Uma nova movimentação no Supremo Tribunal Federal (STF) ampliou o debate sobre a distribuição de processos envolvendo autoridades políticas. O deputado federal Lindbergh Farias (PT-RJ) apresentou um recurso solicitando que o ministro Edson Fachin reavalie a decisão que encaminhou uma notícia-crime ao ministro André Mendonça.
A ação trata de um pedido de investigação relacionado ao financiamento do documentário Dark Horse, produção que aborda a trajetória política do ex-presidente Jair Bolsonaro. A notícia-crime também cita os parlamentares Flávio Bolsonaro e Eduardo Bolsonaro, com pedido de apuração sobre a possível utilização de recursos públicos e privados na realização do projeto.
Na manifestação apresentada ao STF, Lindbergh argumenta que não existe ligação jurídica suficiente entre esse caso e outro processo que já está sob relatoria de André Mendonça. Segundo o deputado, os fatos investigados possuem naturezas distintas e, por isso, não justificariam a redistribuição do processo.
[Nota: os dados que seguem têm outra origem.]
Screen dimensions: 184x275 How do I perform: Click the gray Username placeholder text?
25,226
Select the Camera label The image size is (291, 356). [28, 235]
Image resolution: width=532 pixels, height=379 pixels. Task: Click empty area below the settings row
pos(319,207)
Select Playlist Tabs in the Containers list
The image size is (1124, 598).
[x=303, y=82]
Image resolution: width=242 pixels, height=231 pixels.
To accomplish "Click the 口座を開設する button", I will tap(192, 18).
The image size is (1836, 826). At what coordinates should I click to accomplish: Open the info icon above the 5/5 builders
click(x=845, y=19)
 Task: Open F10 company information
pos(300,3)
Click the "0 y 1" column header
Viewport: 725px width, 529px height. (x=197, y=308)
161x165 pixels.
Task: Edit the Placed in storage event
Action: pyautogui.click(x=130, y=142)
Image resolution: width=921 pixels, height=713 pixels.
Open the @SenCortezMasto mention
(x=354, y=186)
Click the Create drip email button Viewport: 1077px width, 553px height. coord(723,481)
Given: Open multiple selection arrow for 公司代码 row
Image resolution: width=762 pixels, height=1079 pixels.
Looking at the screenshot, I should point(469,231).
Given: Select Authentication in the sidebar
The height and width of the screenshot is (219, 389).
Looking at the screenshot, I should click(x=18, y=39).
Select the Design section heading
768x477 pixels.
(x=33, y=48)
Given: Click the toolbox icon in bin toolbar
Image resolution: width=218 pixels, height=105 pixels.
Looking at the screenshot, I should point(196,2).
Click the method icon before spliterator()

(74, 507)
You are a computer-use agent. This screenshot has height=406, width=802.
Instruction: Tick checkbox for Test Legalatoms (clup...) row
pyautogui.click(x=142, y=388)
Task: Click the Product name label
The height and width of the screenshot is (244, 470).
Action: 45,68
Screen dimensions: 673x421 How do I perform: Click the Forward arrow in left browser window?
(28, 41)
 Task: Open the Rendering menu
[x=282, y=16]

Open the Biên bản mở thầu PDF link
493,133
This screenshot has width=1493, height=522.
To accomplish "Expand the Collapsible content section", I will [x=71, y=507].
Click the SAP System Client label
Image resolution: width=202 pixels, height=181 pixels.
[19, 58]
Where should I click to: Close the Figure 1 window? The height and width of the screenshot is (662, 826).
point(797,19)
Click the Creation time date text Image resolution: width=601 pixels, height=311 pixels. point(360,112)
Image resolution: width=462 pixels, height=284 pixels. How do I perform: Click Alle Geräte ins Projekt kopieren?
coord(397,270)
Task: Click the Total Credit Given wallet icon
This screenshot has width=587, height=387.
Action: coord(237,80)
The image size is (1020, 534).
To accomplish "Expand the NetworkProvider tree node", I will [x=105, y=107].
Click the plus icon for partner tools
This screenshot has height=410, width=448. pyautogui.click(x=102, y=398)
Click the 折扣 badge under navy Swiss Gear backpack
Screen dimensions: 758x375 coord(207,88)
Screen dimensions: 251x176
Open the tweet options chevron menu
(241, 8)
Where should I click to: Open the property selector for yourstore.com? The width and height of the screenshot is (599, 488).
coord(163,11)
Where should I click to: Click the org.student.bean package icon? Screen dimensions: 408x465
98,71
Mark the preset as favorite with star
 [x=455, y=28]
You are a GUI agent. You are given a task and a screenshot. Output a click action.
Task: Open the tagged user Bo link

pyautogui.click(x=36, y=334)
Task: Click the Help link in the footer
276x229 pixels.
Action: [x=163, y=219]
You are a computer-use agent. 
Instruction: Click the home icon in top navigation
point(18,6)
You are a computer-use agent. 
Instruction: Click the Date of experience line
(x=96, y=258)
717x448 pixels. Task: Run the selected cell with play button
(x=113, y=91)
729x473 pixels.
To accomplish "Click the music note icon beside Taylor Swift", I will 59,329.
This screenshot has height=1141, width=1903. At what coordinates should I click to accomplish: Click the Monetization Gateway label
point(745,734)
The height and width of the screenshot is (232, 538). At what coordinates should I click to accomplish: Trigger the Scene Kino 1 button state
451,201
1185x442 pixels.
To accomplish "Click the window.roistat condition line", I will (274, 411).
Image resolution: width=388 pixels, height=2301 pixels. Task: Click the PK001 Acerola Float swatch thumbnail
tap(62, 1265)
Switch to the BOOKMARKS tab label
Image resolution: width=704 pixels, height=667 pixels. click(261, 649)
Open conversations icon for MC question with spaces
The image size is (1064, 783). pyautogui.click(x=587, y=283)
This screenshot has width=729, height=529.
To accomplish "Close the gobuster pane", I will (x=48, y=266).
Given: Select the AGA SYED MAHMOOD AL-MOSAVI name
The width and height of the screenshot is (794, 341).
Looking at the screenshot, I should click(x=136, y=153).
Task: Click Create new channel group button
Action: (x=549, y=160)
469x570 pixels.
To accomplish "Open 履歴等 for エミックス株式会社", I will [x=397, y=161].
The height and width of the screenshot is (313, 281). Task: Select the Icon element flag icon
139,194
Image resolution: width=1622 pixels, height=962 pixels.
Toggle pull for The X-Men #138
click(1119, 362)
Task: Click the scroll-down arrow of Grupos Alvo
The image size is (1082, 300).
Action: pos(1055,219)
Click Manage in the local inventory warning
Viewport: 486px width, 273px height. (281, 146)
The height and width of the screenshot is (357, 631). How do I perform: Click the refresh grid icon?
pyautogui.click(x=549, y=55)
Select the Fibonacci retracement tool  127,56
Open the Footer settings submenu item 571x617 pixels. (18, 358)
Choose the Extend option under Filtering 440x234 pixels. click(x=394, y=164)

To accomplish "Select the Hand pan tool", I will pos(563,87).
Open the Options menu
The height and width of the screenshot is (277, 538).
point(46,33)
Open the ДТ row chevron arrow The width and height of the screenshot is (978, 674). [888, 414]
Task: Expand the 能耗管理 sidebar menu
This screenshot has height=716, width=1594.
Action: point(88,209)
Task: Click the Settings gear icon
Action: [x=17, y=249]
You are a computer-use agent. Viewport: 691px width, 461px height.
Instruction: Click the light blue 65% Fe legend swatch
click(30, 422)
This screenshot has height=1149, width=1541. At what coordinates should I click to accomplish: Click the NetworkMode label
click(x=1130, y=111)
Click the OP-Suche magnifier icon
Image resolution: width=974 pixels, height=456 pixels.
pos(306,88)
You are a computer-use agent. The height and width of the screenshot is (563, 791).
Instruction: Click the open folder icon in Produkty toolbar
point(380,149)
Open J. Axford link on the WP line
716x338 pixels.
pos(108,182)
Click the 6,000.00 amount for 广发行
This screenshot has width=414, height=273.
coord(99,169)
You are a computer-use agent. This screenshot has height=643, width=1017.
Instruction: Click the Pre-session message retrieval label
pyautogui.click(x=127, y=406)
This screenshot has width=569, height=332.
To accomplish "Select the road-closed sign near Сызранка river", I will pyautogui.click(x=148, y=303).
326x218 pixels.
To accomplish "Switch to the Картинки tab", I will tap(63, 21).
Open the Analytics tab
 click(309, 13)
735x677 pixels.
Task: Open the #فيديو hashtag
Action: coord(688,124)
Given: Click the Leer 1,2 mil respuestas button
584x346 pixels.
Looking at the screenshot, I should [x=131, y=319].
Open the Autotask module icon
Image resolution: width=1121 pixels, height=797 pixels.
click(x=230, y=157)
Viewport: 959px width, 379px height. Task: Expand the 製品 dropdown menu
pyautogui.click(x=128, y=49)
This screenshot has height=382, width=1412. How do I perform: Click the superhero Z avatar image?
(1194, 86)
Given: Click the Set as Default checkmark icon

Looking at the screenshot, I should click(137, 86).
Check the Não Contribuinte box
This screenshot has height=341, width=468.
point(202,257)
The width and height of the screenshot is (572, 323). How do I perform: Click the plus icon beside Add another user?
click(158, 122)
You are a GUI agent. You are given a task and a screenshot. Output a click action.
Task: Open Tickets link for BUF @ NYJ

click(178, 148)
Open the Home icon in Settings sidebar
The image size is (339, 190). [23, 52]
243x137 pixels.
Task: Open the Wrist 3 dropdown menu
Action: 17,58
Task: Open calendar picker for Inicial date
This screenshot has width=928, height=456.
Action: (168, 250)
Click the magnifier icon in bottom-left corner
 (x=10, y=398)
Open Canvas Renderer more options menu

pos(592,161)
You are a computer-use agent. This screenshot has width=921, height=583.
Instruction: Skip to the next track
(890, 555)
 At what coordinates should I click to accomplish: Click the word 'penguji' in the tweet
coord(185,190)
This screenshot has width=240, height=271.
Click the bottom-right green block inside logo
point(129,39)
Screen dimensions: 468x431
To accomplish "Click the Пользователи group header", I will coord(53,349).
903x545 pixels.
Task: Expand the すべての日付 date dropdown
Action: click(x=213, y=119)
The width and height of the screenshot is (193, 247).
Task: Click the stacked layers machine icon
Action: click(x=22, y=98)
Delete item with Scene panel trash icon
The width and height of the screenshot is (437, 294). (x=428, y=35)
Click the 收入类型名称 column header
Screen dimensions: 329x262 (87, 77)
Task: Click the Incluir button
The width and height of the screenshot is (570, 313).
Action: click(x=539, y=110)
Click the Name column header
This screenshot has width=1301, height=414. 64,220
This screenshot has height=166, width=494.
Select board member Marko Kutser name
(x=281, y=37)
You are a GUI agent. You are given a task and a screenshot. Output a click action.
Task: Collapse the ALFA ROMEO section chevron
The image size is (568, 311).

O recurso também solicita que, caso a decisão seja mantida, o Supremo esclareça quais critérios objetivos foram utilizados para definir a prevenção do caso ao gabinete de Mendonça. Além disso, a defesa pede que seja considerada uma petição já apresentada em outro processo relacionado ao uso de emendas parlamentares, atualmente sob relatoria do ministro Flávio Dino.
Em declarações públicas, Lindbergh classificou a redistribuição como uma “tentativa de golpe” contra o regular andamento do processo, afirmando que buscará todas as medidas legais para contestar a decisão.
Até o momento, o Supremo Tribunal Federal não havia se manifestado sobre o recurso apresentado, e os citados na notícia-crime também não divulgaram posicionamento oficial em relação ao novo pedido protocolado.
O caso deverá ser analisado pelo STF nos próximos dias, quando a Corte decidirá se mantém a redistribuição ou se haverá novo encaminhamento do processo.